_Sayfa Alıntısı_:
───
MADDE 13- 6102 sayılı Kanunun 375 inci maddesinin birinci fıkrasının (d) bendinde müdürlerin ve aynı işleve sahip kişiler ile imza yetkisini haiz bulunanların tamamının atanmaları ve görevden alınmaları yönetim kurulunun devredilmez görev ve yetkileri arasında sayılmaktadır. Yönetim kurulu kararı ile yerine getirilmesi gereken bu işlemler, yetki devrine konu edilememektedir. Fıkranın anılan bendinde yer verilen "müdürler ile ayni işleve sahip kişiler" ifadesi ile aynı fıkranın (a) bendinde hüküm altına alınan "üst düzey yönetim"e ilişkin düzenleme yapılmasının amaçlandığı, üst düzeyde yönetimin genel işletme politikası başta olmak üzere yatırım, finansman, temettü gibi politikaların belirlenmesi, belirlenen politikalar çerçevesinde hedeflere ulaşılması için araçların seçilmesi, hedeflere ulaşılıp ulaşılmadığının veya ulaşılıp ulaşılmayacağının belirlenmesi, fınansal uygulamaların kontrolü ve stratejilerin tespiti olduğu, bunları gerçekleştirecek üst düzeyde yöneticinin de yönetim kurulu tarafından belirlenen stratejiyi, politikaları, makro planlan uygulayacak yönetim teşkilatının başındaki kişiler olduğu, ancak buna rağmen (d) bendinin lafzı dikkate alındığında şirketin tüm müdürlerinin ve imzaya yetkili olanların atanmaları ve görevden alınmalarının yönetim kurulunun devredilmez görev ve yetkileri arasında yer aldığı ve hükmün yorumunda uygulamada ihtilaflar yaşandığı anlaşılmaktadır. Bununla birlikte şirketlerin kurumsallaşması ve rekabet güçlerinin artırılması bakımından, şirket faaliyetlerinin şirket merkezi dışındaki yerlerde yürütülmesi adına şube açılması günümüz ticari hayatının gerekliliklerinden biri haline gelmiştir. Mevcut ve yeni açılacak şubelere ilişkin süreçlerin hızla tamamlanması da büyük önem arz etmektedir. Bu doğrultuda, şube ağı geniş olan ve temsile yetkili çalışan sayısı fazla olan şirketlerde görevli her düzeyde çalışanın atanma ve görevden alınmalarına ilişkin yetkinin yönetim kurulunca devredilememesinin iş süreçlerini zorlaştırdığı değerlendirilerek, şirket işlemlerinde kolaylık sağlanması adına şirketin üst düzey yöneticileri dışında kalan kişilerin atanma ve görevden alınmaları yönetim kurulunun devredilemez ve vazgeçilemez görev ve yetkileri arasından çıkarılması ve uygulamada yaşanan tereddütlerin giderilmesi amaçlanmaktadır.
───
_Veri Bölümü_:
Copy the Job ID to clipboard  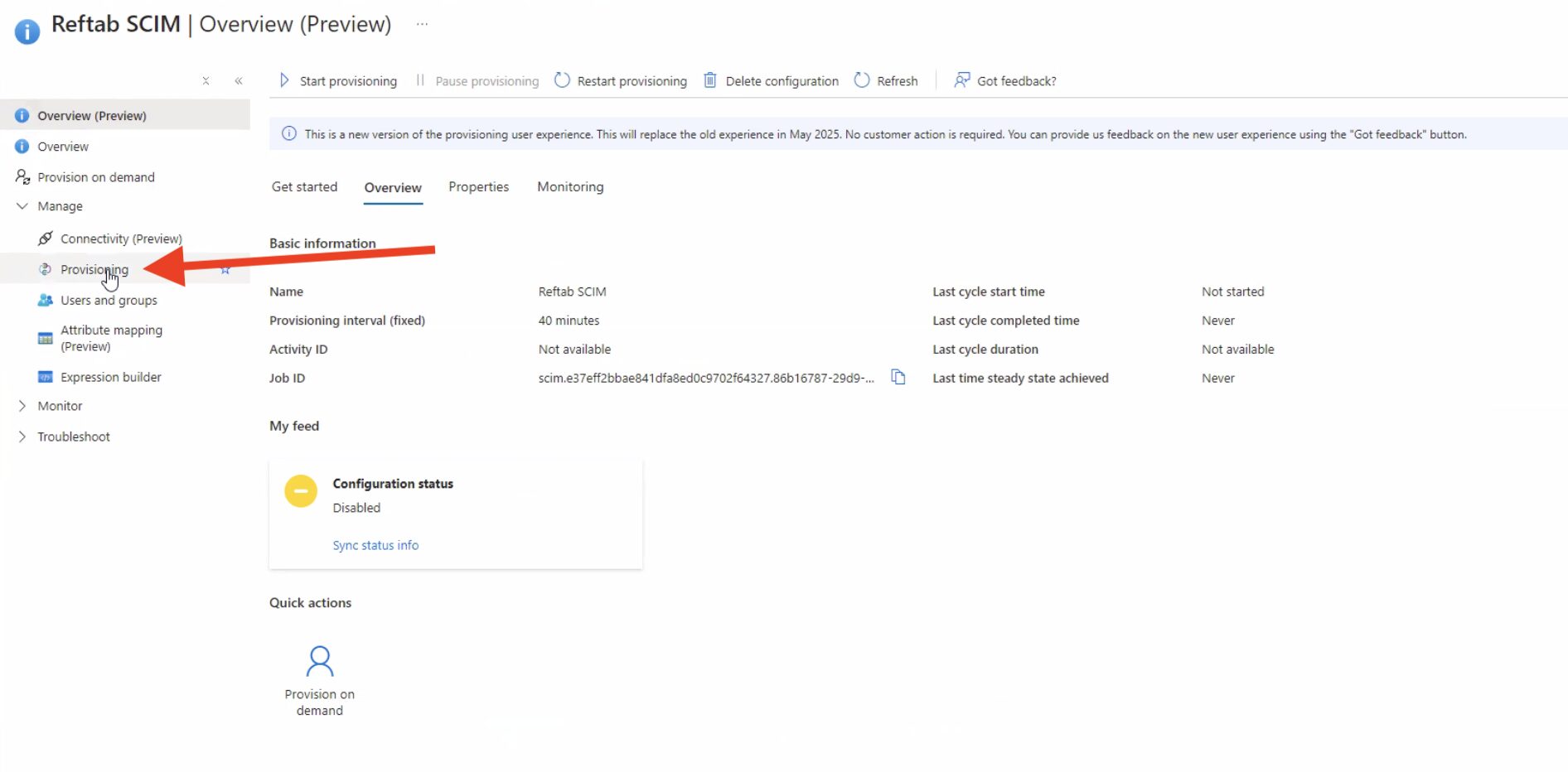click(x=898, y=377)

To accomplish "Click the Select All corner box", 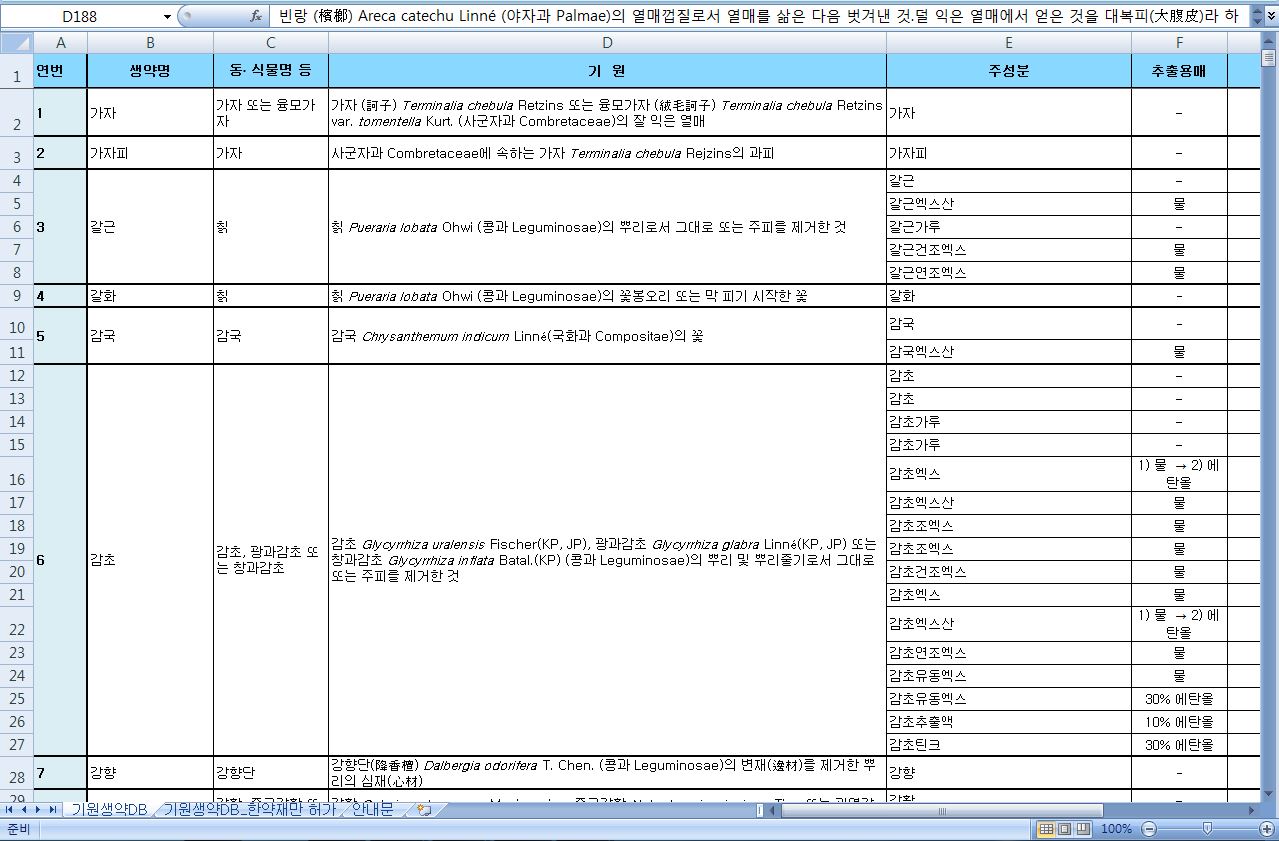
───
_Alıştırma Koşulları_:
[A] Yönetim kurulu yetkileriyle ilgili metne göre, müdürlerin ve imza yetkisi olanların atanıp görevden alınması 6102 sayılı Kanunun 375 inci maddesinin birinci fıkrasının hangi bendinde düzenlenmektedir?
[B] Yönetim kurulu yetkileriyle ilgili metni kaldığı yerden sürdürün.
Veri bölümündeki materyal, metinden ayrı ve bağımsızdır.

_Beklenen Çıktılar_:
[A] (d) bendinde.

[B]
MADDE 14- 6102 sayılı Kanunun 392 nci maddesinde yönetim kurulunu toplantıya çağırma yetkisi yalnızca yönetim kurulu başkanına ve Kanunun genel düzenlemeleri uyarınca yönetim kurulu başkanına ulaşılamadığı hallerde yönetim kurulu başkan vekiline bırakılmıştır. Ancak yönetim kurulu toplantısı yapılması ve müzakere ihtiyacının ortaya çıktığı bazı hallerde yönetim kurulu başkanı bu isteme sessiz kalabilmektedir. Bu durum şirketin idaresi yetki ve görevini yürüten yönetim kurulunun karar alma süreçlerini zora sokmakta ve yönetim kurulunun çoğunluğunun iradesinin uygulamaya yansımasına engel olmaktadır. Bu halde konu yargılama süreçleri neticesinde çözüme kavuşturulabiliyor olsa da bu durum şirketin karar alma süreçlerini uzatmakta ve yargının iş yükünü artırmaktadır. Yapılan değişiklikle, yönetim kurulu üyelerinin çoğunluğu tarafından yapılan toplantı istemlerinde, yönetim kurulu başkanına yönetim kurulunu toplantıya çağırma yükümlülüğü getirilmekte, yönetim kurulu başkanınca yönetim kurulunun yine de toplantıya çağırılmadığı veya başkana/başkanvekiline ulaşılamadığı hallerde istemin doğrudan çağrı sahiplerince yapılabilmesine imkân sağlanmaktadır. Böylelikle yönetim organında müzakere ortamının oluşmasına katkı sağlanması amaçlanmaktadır.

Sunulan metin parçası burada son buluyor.